くじら図書館 いつかの読書日記

本の中 ふしぎな世界待っている

「就職相談員蛇足軒の生活と意見」松崎有理

2014-09-23 19:44:42 | ミステリ・サスペンス・ホラー
 来多神今日だんご!
 普段淡々としているわたしが、声を出して笑ってしまいました。ああ、そして、だんごを食べたくなりました。北上京だんごに限っていえは、わたしはごま味が好きです。
 口答代公園(勾当台公園です!)や成語温泉郷(これはわかりますよね)といったパロディ地名も非常に気に入っております。
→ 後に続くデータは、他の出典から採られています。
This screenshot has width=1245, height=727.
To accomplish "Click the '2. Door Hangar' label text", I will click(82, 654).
仙台に住んだことのない人にはこの可笑しさは伝わらないのかしら? そして、わたしの知らないところで、同様に地名を当て字にした小説はあるのでしょうか。
 松崎有理「就職相談員蛇足軒の生活と意見」(角川書店)。
 確かに、この本、初夏に仙台の本屋で見かけました。同行の友人が猫好きなので、とりあえず猫がモチーフの本は買うことにしていると言って。ただ、そのとき平積みされていた中に猫が描かれている本がやたら多くて、一度には買えなかったのです。 
 でも、この本の「猫」は、「余白」ですよね。(「白」という猫の子なので「余白」だそうです)
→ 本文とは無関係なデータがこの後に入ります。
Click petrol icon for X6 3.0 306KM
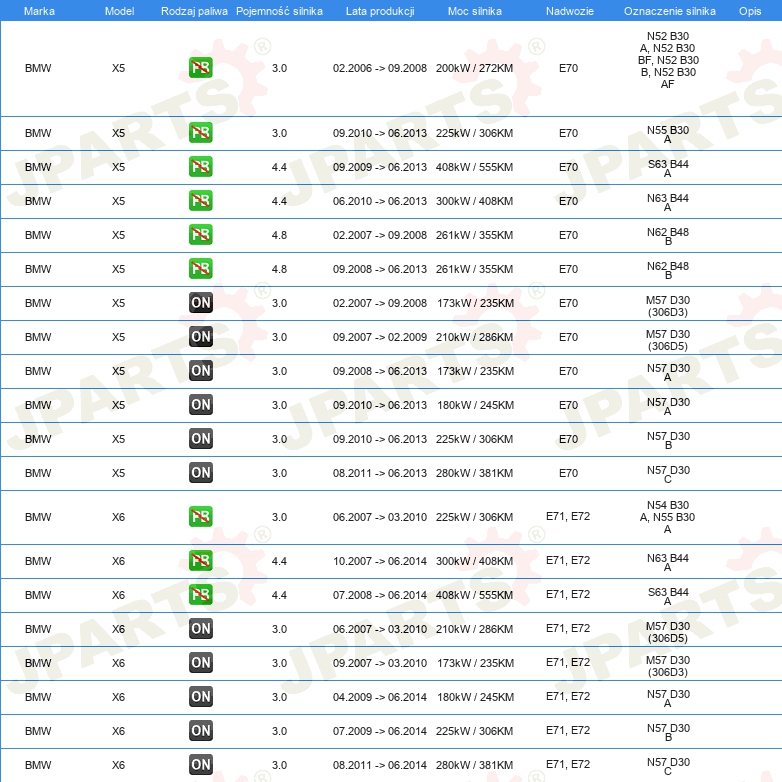The image size is (782, 782). pos(200,517)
 シローに占ってもらうのは、彼女の好みかどうか判断しかねます。でも、彼女も仙台に住んでいたことだし、わかってくれるかも。「蛸足大学」近くに通学していたことですし。
 前作では、女の子に惚れても常に失恋してしまうのがパターンでしたが、今回はわたしの感覚でいえば恋愛小説です!
 希少生物の分類を研究してきたシーノは、就職が決まらないまま職安(職業安全保障部局)にも余り相手にされず、通りすがりに求人があった「蛇足軒」の秘書になります。彼は家元です。しかも、「嘘術」の。
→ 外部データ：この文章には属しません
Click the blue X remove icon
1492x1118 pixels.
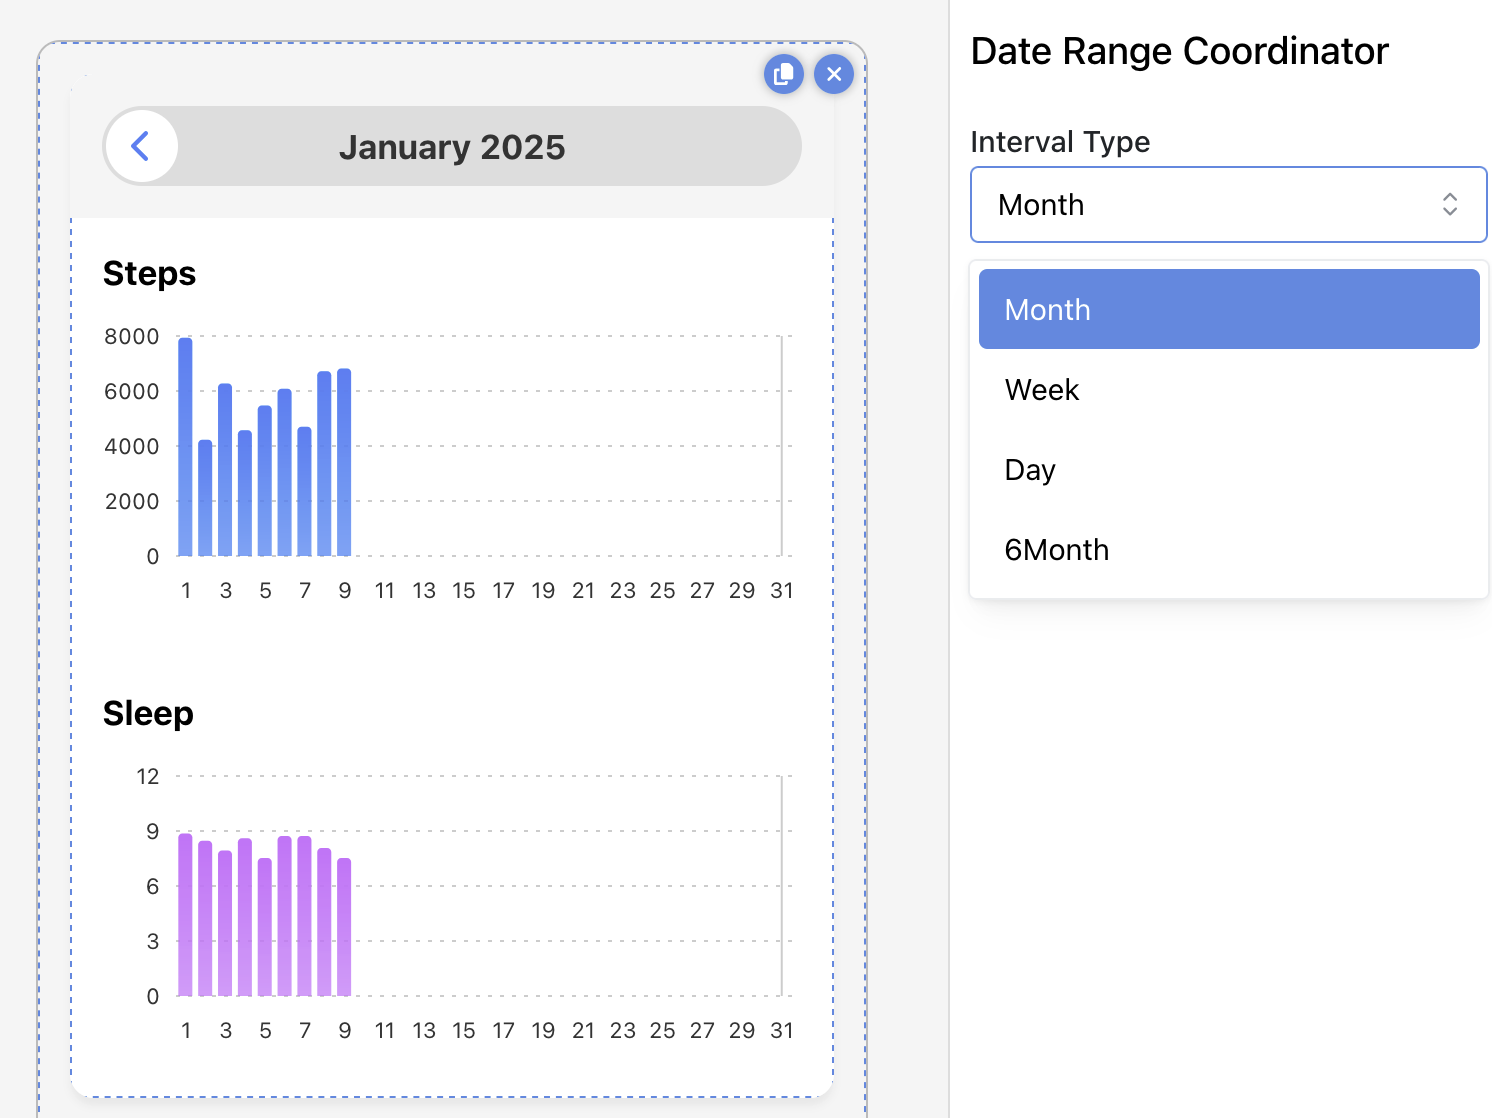[834, 74]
 さらに、職安の特命相談員でもあり、彼を訪ねて特殊体質の人々がやってきます。
 ……人々? いやいや、吸血鬼やお掃除ロボット(ルン○ですね)も、やってきます。
 お庭には巨大なりゅうきんの「いちゃぽん」。秘伝書を狙う男や、味音痴の庭師。もうユニークでたまりません。
 ところで、表紙の話に戻りますが、イラストレーターさんは仙台に詳しいのでしょうか。猫もりゅうきんも「あまんざ」のお菓子を食べていますが。
 ちなみに「萩饅頭」は、萩の月ですよね。